Matthias sat up with a start. Instead of turning up Broadway the man was steering his car straight across Longacre Square. Before he had time to comment on this fact they were speeding on toward Sixth Avenue.
"Look here," he cried, "you're not taking me to Mr. Marbridge's home!"
"No, sir."
"But—"
"Mr. Marbridge hadn't gone home when he telephoned me, sir."
"Where is he, then?"
"We'll be there in a minute, sir—an apartment house on Madison Avenue."
"Oh!" said Matthias thoughtfully. "Was Mr. Marbridge—ah—alone when you left him tonight?"
"I'd rather not say, sir, if you don't mind."
Troubled by an inkling of the disaster, Matthias composed himself to patience.
Turning south on Fifth Avenue, the car passed Thirty-fourth Street before swinging eastward again.

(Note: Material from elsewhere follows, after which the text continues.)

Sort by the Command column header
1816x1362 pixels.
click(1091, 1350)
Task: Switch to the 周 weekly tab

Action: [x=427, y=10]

It stopped, eventually, in the side street, just short of the corner of Madison Avenue, before a private entrance to a ground-floor apartment, such as physicians prefer. But Matthias could discern no physician's name-plate upon the door at which his guide knocked, or in either of the flanking windows.
Opening, the door disclosed a panelled entry tenanted by a white-lipped woman in the black and white uniform of a lady's-maid. Her frightened eyes examined Matthias apprehensively as he entered, followed by the chauffeur.

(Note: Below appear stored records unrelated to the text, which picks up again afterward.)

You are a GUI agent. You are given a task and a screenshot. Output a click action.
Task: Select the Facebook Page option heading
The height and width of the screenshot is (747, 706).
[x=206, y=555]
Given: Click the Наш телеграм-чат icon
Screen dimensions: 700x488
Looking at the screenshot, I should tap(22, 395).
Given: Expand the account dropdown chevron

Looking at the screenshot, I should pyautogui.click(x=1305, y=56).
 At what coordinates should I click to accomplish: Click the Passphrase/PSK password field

This last demanded briefly: "Doctor been?"
The maid assented with a nervous nod: "Ten minutes ago, about. He's with the lady now—"

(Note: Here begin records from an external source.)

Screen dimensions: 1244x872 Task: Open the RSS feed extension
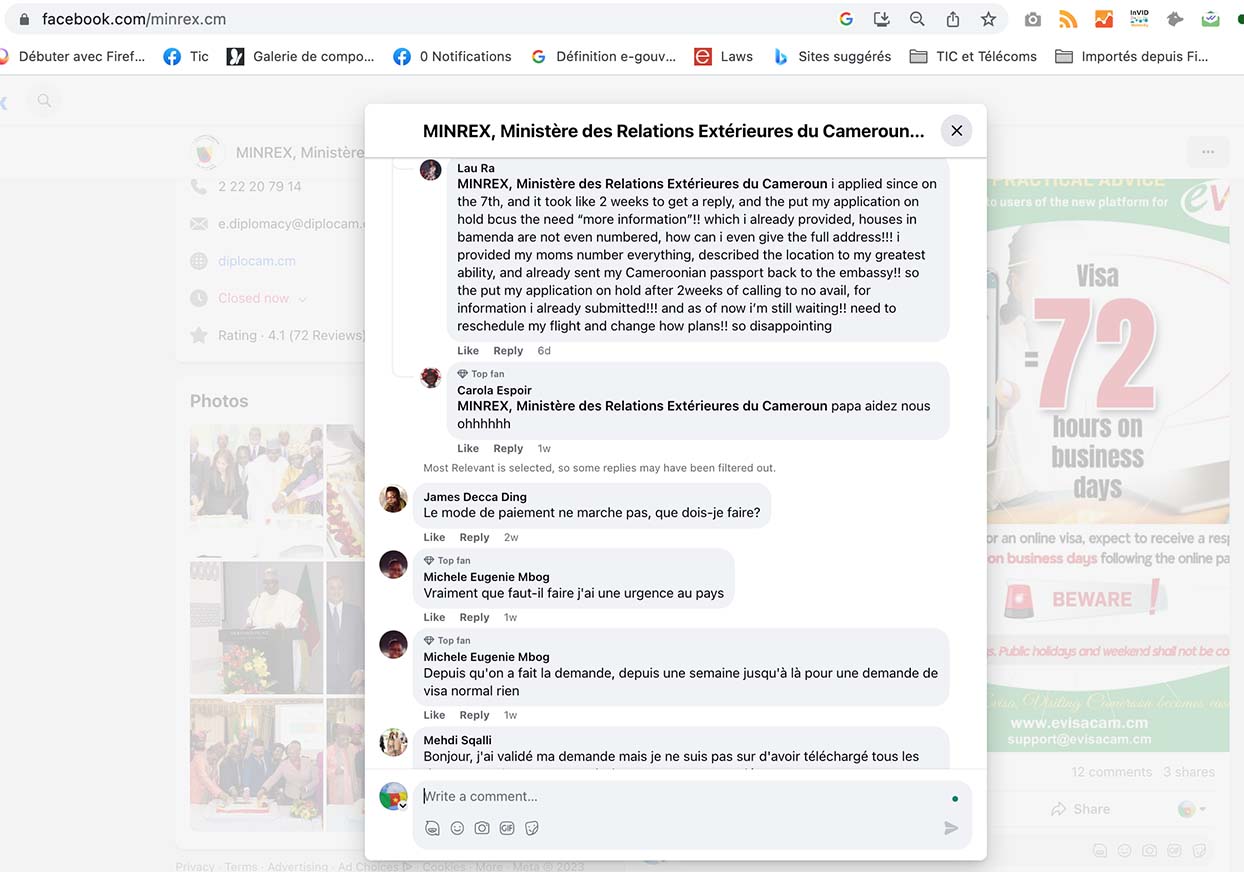[1068, 19]
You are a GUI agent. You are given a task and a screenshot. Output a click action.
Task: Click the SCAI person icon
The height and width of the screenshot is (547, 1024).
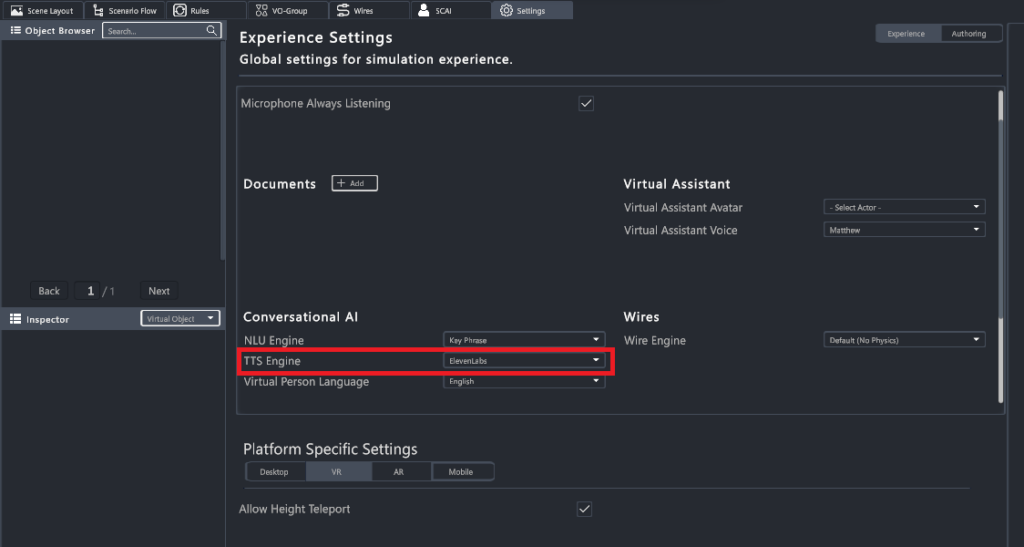[x=424, y=10]
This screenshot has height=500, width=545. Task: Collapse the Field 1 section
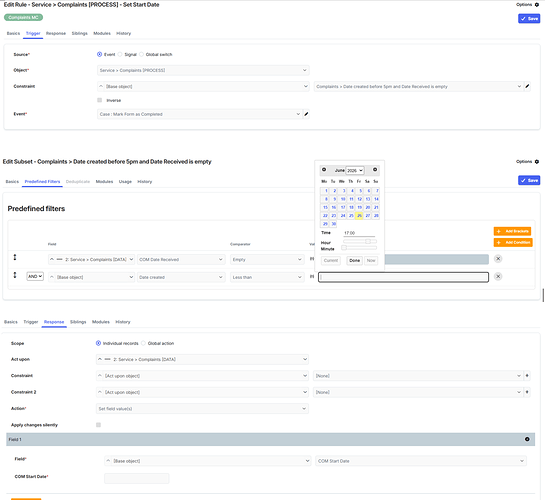click(527, 440)
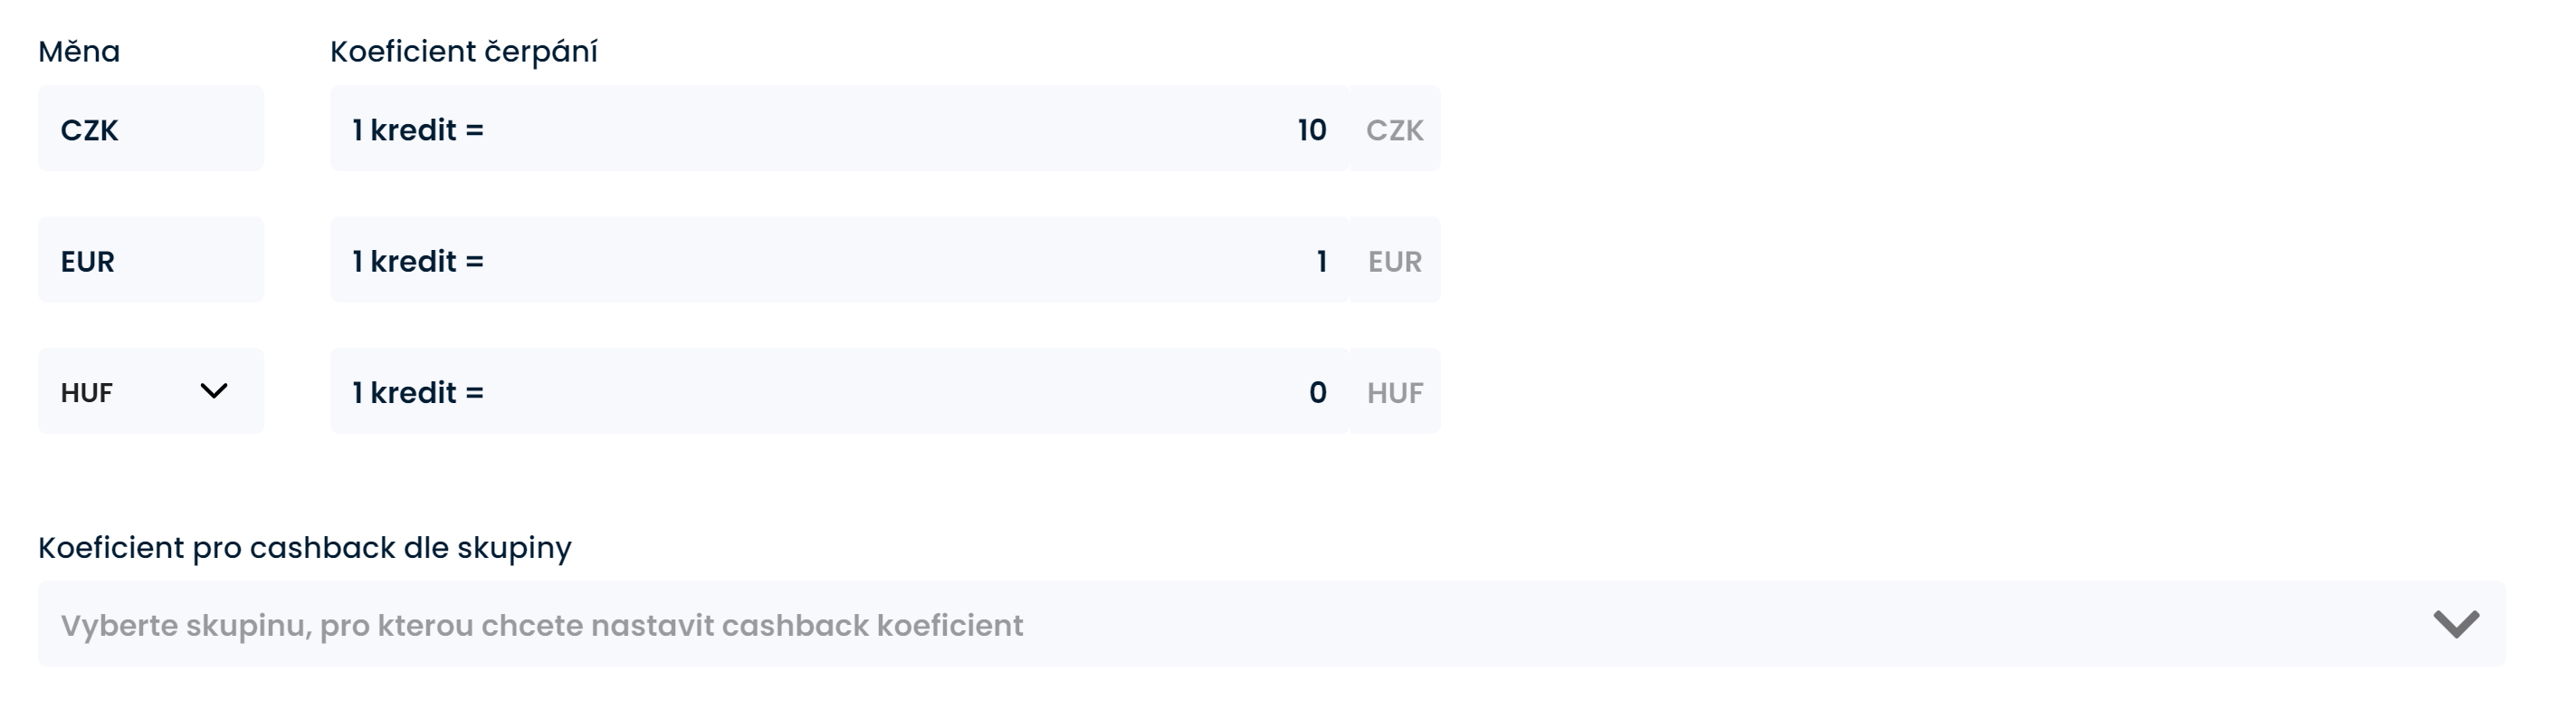Click "1 kredit =" text in HUF row
The height and width of the screenshot is (701, 2576).
(x=418, y=392)
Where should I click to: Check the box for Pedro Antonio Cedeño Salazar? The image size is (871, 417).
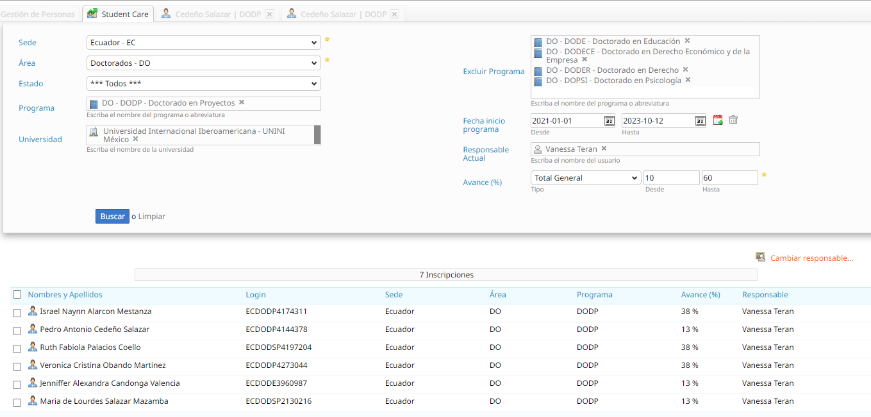[17, 330]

"Lady!" the chauffeur echoed. "But I thought it was Mr. Marbridge—"
"I mean the other lady," the maid explained—"the one what done the shooting. When Mr. Marbridge got the gun away from her, he locked her up in the bathroom, and then she had hysterics. The doctor's trying to make her hush, so's she won't disturb the other tenants, but.... You can hear yourself how she's carrying on."
In a pause that followed, Matthias was conscious of the sound of high-pitched and incessant laughter, slightly muffled, emanating from some distant part of the flat.
He asked abruptly: "Where is Mr. Marbridge?"
The maid started and hesitated, looking to the chauffeur.
"This is Mr. Matthias," that one explained. "Mr. Marbridge sent for him."
"Oh, yes—excuse me, sir. This way, if you please."
Opening a door on the right, the woman permitted Matthias to pass through, then closed it.
He found himself in a dining-room of moderate proportions and handsomely furnished. Little of it was visible, however, outside the radius of illumination cast by an electric dome which, depending from the middle of the ceiling, focussed its rays upon a small round dining-table of mahogany. This table was quite bare save for a massive decanter of cut-glass standing at the edge of a puddle of spilt liquor: as if an uncertain hand had attempted to pour a drink. Near it lay a broken goblet.
On the farther side of the table a woman with young and slender figure stood in a pose of arrested action, holding a goblet half-full of brandy and water. Her features were but indistinctly suggested in the penumbra of the dome, but beneath this her bare arms and shoulders, rising out of an elaborate evening gown, shone with a soft warm lustre. Matthias remembered that gown: Joan Thursday had worn it in the last act of "Mrs. Mixer." But she neither moved nor spoke, and for the time being he paid her no further heed, giving his attention entirely to Marbridge.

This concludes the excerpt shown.